| Index | Recent Threads | Unanswered Threads | Who's Active | Guidelines | Search |
| World Community Grid Forums
|
| No member browsing this thread |
|
Thread Status: Active Total posts in this thread: 15
|
|
| Author |
|
|
Mike.Gibson
Ace Cruncher England Joined: Aug 23, 2007 Post Count: 12594 Status: Offline Project Badges:
|
KLIK
I have 3GB RAM and only 2 cores so that is 1.5GB per core which is enough to run CEP2 on both. However, it seems to have been a one-off because only the 1 has errored since the re-boot. Perhaps it was because it was the first after the re-boot? Mike |
||
|
|
Former Member
Cruncher Joined: May 22, 2018 Post Count: 0 Status: Offline |
UGM1, MCM1, CEP2... I'm confused as this is the UGM1 forum. Not aware of a boot and fail correlation on CEP2, just the large progress loss unless a boot is planned.

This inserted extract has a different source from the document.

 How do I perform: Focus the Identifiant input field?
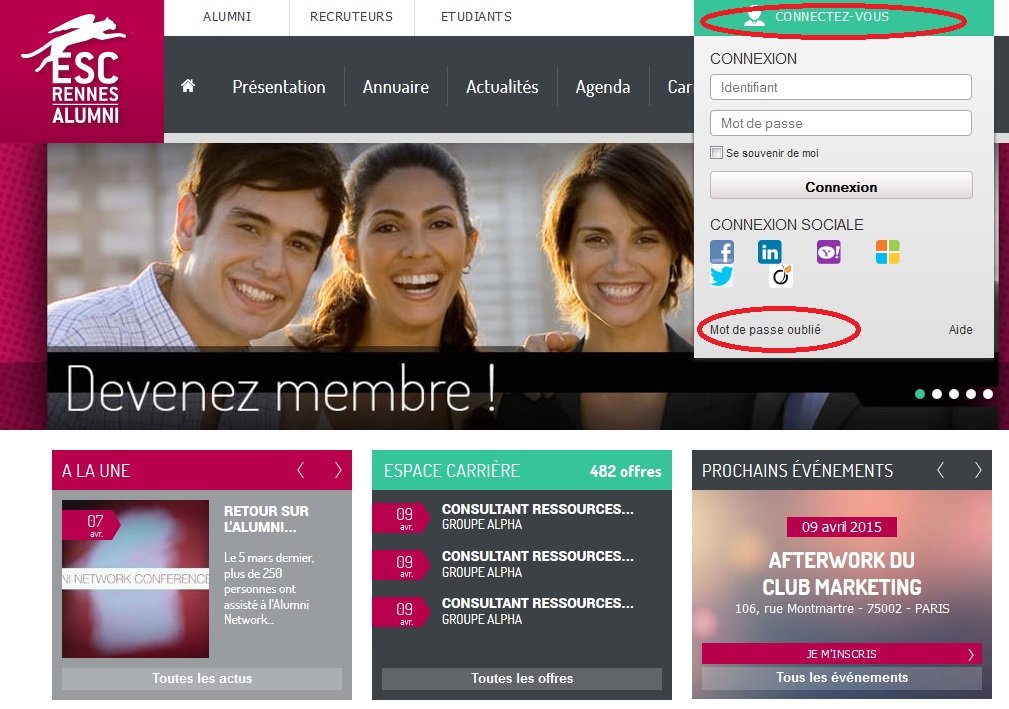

Klik did post a link to the Memtest86 app I've mentioned, though oddly the website name is memtest. It's good for both 32 and 64 bit platforms. |
||
|
|
Former Member
Cruncher Joined: May 22, 2018 Post Count: 0 Status: Offline |
Got a WU that failed with:
ERROR: Out of Memory Error on compression ERROR: Output Compression failed I rebooted my machine after this and that seems to have given it a good sweep out, but I wanted to express my surprise at this particular error binning all that processing. It seems highly likely that this WU finished correctly, so I'm surprised that it was considered "cheaper" to reprocess the WU than to send the result back in an uncompressed state. Just my take. |
||
|
|
Former Member
Cruncher Joined: May 22, 2018 Post Count: 0 Status: Offline |
Surprise and incredulity is on the rise over the smallest thing not going the way we want it. My surprise was this message was never ever seen or reported before in the 10.7 years computing of WCG's existence, even more surprise the particular error was never documented on Google's internet, so really like to see the error log from the Result status page, if it contains anything. Certainly like to see the event log sequence from the stdoutdae.txt file, the before and after... an actual error code. Anything new that got written to the stderrdae.txt at the time of the incident. Both the files are in the BOINC data directory, path printed at top of Event log view after a client restart.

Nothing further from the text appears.